### TASK DIRECTIONS
In the data below, restate exactly the lines from the one with "Task: Click the BC.GAME green logo icon" to the final line, both included, but not the pictures.

### RECORD EXCERPTS

******************************

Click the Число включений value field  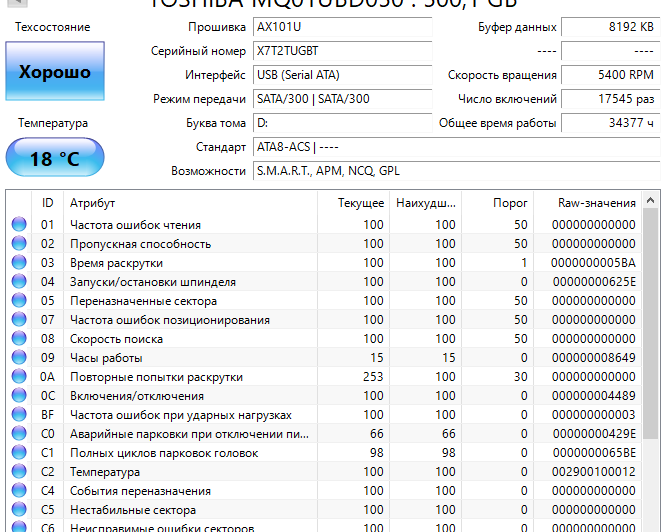point(610,99)
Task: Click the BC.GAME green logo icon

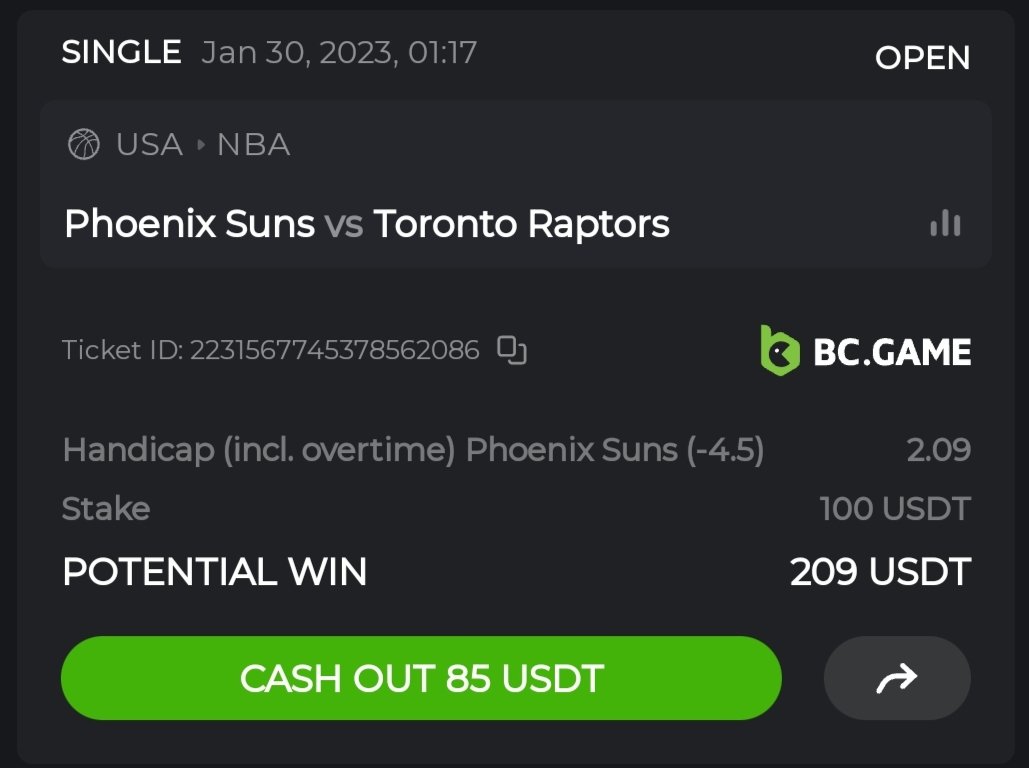Action: tap(779, 351)

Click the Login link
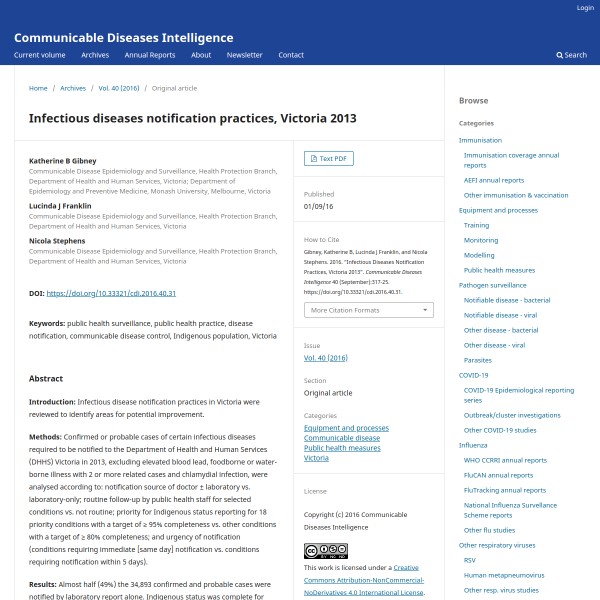585,8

******************************

### EXERCISE RESPONSE
Task: Click the BC.GAME green logo icon

Action: tap(779, 351)

Click the Login link
585,8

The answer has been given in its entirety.